The synthesis of the photographic act comprises, therefore, exactly of this smallest fraction of time in which everything is of inconsistent form, holistic and at once, without hesitation.

I understand that all this matter is in tune with the discussion of space in photography. The mobilization in relation to a photographic image supposes extrapolation of the mere space explicitly represented in the support. It would be extremely reductionist to see or analyze a photographic image exclusively within its representation’s limits, once the photograph itself, for comprising always of a partial image of the world, induces us to see what is beyond the eyes, it invites us on a trip to beyond the explicit reality of the image represented.

After all, photography is, before anything else, an abstraction of a universe that is present in the photographic act, but excluded from the represented space. It is this
inexorable characteristic of the photographic image of being a continuum of the world that makes it extrapolates the limits of what it is explicitly representing, conducting us, naturally, to the abstraction of what once was there present in the photographic act, but excluded from the representation.

I understand, therefore, that the “off” space, that is, that which was outside the representation, when instigating the spectator’s unconscious instance, in many cases has greater importance than the image itself being represented.


What is your favorite artwork you’ve done so far if you can choose? 😊

Fernando: It is difficult to say which is my favorite image, but maybe I have a favorite “Project”, which is called “Cherubs of Grota” (Grota is a civil society non-profit organization located in the shanty community of Grota do Surucucu, in the city of Niterói, State of Rio de Janeiro).

Summing up, I photographed a huge number of Gothic churches, bathed by beautiful stained glass windows in several small towns and villages of the French Riviera (at that time I was doing an exhibition in Nice). Then, When I came back to Brazil I started to work with the “Grota String Orchestra”.

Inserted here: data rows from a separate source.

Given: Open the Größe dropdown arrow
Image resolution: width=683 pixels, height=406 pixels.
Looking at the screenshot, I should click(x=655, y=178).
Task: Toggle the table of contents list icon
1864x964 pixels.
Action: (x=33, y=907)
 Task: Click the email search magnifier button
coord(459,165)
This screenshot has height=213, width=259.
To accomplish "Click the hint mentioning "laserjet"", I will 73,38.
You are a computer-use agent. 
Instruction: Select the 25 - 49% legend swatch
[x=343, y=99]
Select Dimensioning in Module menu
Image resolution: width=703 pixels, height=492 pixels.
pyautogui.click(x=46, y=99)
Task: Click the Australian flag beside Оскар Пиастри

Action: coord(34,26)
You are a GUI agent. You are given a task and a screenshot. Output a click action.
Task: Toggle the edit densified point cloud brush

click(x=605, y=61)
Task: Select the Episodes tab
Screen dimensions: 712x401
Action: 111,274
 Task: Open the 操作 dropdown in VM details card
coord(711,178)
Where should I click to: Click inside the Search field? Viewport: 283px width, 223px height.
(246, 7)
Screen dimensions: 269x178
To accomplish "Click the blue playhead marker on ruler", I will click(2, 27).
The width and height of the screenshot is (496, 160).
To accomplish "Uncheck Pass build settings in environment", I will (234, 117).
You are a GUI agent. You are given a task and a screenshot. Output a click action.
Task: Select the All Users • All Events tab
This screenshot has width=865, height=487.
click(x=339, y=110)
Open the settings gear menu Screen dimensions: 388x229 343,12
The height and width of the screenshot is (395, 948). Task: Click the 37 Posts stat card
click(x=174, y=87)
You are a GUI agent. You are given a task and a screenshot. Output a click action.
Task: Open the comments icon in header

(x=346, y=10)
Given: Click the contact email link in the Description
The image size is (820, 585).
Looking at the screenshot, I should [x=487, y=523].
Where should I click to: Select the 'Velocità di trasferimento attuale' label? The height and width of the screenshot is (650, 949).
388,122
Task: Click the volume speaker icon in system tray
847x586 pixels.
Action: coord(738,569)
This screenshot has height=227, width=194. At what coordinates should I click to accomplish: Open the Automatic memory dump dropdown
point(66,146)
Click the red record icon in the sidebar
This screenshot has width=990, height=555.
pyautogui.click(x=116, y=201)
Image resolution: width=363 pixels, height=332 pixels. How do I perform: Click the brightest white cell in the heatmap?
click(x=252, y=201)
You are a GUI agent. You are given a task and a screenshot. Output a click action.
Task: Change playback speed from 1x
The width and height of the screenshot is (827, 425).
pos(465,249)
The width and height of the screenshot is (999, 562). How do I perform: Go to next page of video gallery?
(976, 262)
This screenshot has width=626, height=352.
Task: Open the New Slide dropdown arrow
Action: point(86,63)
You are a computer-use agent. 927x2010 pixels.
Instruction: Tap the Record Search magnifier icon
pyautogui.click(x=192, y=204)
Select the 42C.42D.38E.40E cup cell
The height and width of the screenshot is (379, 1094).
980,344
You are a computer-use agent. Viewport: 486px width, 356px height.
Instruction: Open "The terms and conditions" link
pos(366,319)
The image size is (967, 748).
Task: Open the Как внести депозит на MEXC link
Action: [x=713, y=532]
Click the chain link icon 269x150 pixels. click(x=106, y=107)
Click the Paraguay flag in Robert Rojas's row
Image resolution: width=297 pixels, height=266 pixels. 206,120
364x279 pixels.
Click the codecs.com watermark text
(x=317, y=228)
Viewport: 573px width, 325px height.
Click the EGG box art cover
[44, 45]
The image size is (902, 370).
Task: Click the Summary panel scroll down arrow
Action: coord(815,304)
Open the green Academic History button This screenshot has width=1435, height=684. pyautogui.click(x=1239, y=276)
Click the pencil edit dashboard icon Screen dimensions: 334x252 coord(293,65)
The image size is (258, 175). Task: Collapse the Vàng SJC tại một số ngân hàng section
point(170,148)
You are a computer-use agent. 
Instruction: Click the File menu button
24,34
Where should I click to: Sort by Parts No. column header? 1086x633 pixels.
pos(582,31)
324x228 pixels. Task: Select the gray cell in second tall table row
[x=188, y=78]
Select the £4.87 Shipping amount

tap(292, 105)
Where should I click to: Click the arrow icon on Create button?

Upon returning to Brazil I thought I should shoot them in black and white and so I did, once I decided that the stained glass windows, with their exuberant colors, would be part of the final images. Then, I made lots of prints in B & W on 100% cotton paper, whose texture gave me the possibility of working with pencils and dry pastels on it. Therefore, I started an interference process with the dry pastel pencils directly on the images with colors that would harmonize with the desired atmosphere. After these interferences, I scanned the images and took them to the computer to work the intensity of colors arbitrated by me. Then, I started to superpose one image over the other.

The outcome of this project was an art book, lectures, and exhibitions in some galleries and cultural Centers in Brazil and abroad. I still have close contact with them. For sure, this is my favorite project, that I hope will never stop, regardless of any other project that I am involved with.


What’s next on the horizon for you?

Fernando: I have just started a new project called “IPINYA”, which is the word “separation” in “Yoruba” (languages spoken in Nigeria and Congo). It deals with Shoes from the black people of the “Grota Community”. I will transform the shoes provided to me by them into artworks. One foot will be in the art scenario (hopefully in galleries and Cultural Centers) and the other foot (after being painted and transformed into an artwork) will be left in the streets of Rio. This is to reinforce the metaphor of the slaves who came to Brazil from Africa. The slaves left their roots (relatives, friends, …everything) to cross the Atlantic Ocean towards the hardest life ever, losing all their contacts. They never went back to see their world again. The shoes I will be working with will never be worn by the same person. They Will be separated forever.

It is also important to point out that shoes were the symbol of freedom in slavery in Brazil. The slaves were forbidden to wear shoes. Thus, the first thing they did, just after receiving their freedom was to buy a pair of shoes.